THE RECORDS:
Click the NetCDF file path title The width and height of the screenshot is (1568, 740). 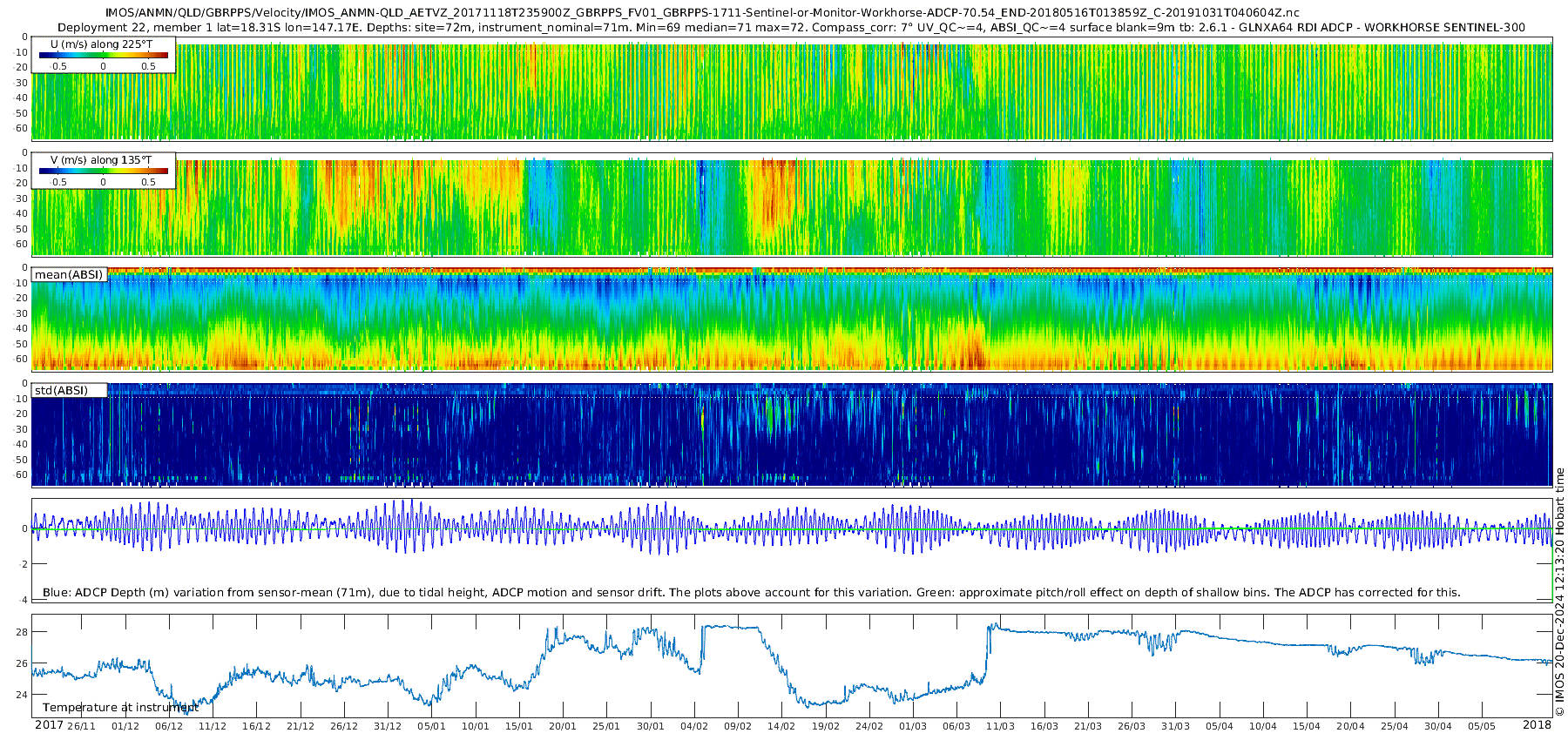[701, 12]
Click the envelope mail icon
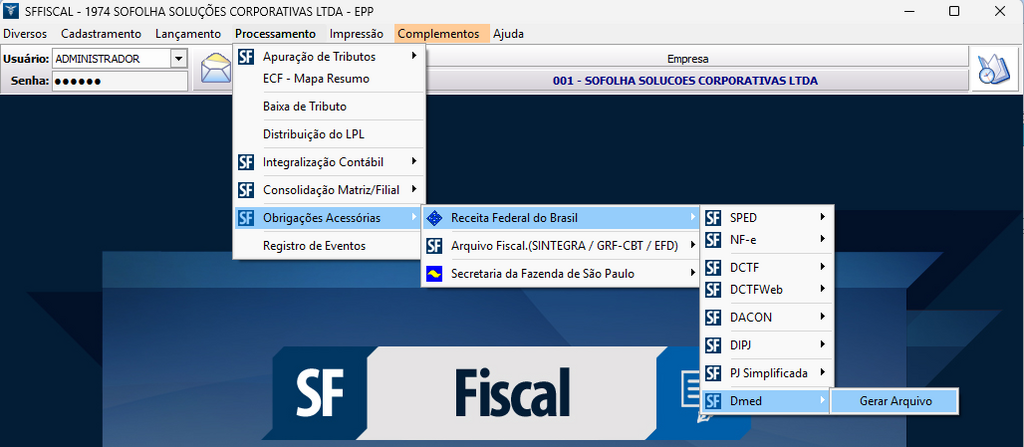 click(x=215, y=70)
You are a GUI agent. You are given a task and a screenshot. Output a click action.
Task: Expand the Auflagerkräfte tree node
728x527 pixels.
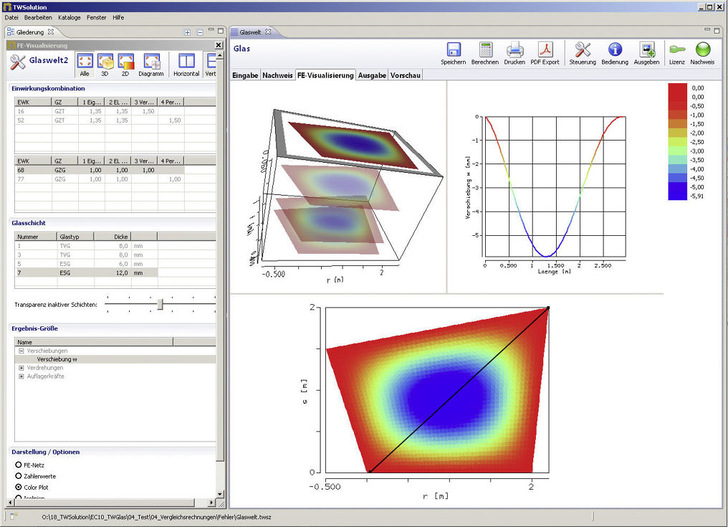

WORK INSTRUCTION: Reproduce the listing above from the line that contains "Click the envelope mail icon" through its final line, exactly and with nothing added. Omit the images.

RESPONSE BOX:
Click the envelope mail icon
 click(x=215, y=70)
You are a GUI agent. You are given a task and a screenshot. Output a click action.
Task: Expand the Auflagerkräfte tree node
728x527 pixels.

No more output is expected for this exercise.